*Exercise objective*: List all the lines in these records that hold "Select".

*Exercise data*:
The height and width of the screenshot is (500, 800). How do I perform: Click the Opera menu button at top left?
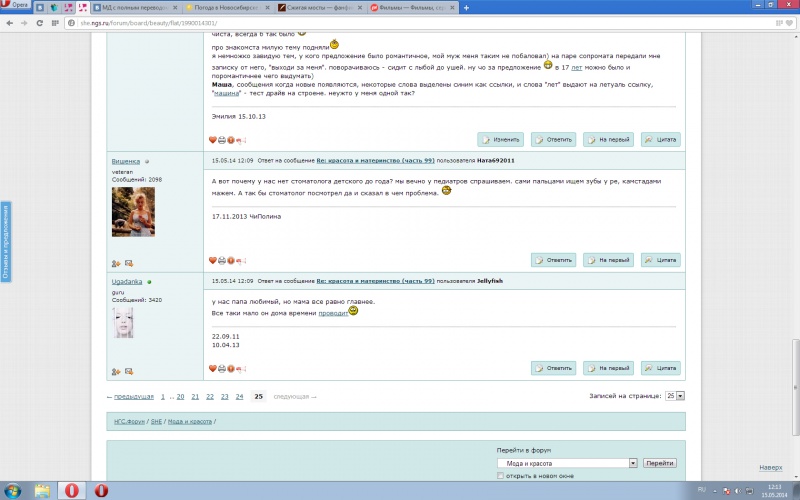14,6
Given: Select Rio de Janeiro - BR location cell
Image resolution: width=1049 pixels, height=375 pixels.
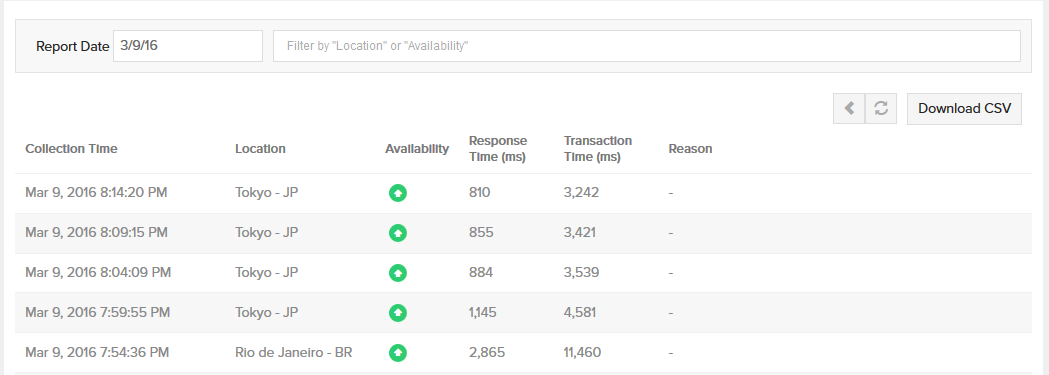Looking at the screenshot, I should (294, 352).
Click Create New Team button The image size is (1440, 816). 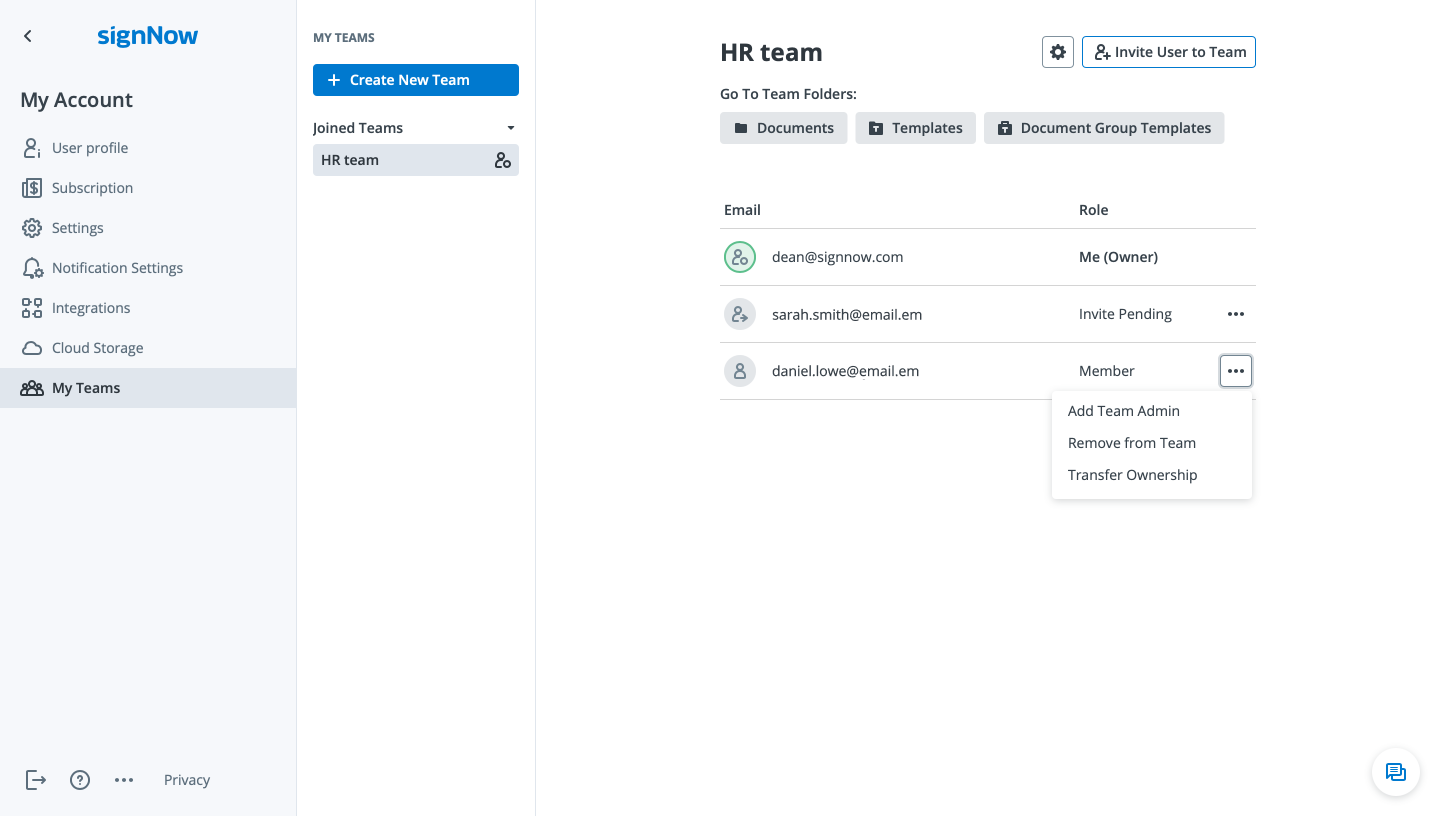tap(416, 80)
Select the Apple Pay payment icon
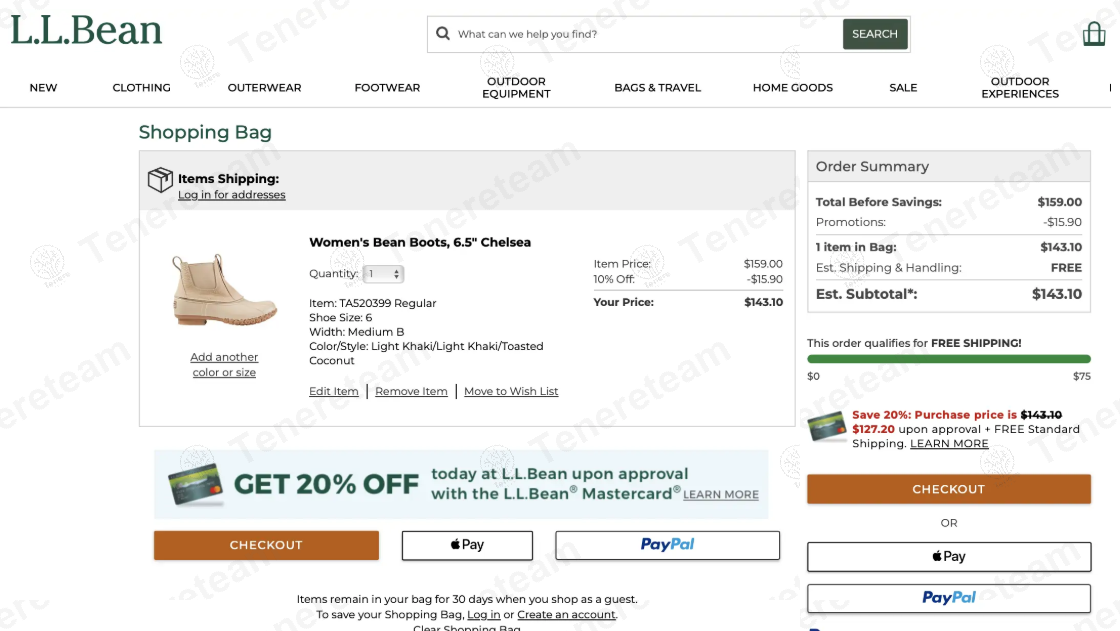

*Written reply*:
Given: Select Rio de Janeiro - BR location cell
Select the Apple Pay payment icon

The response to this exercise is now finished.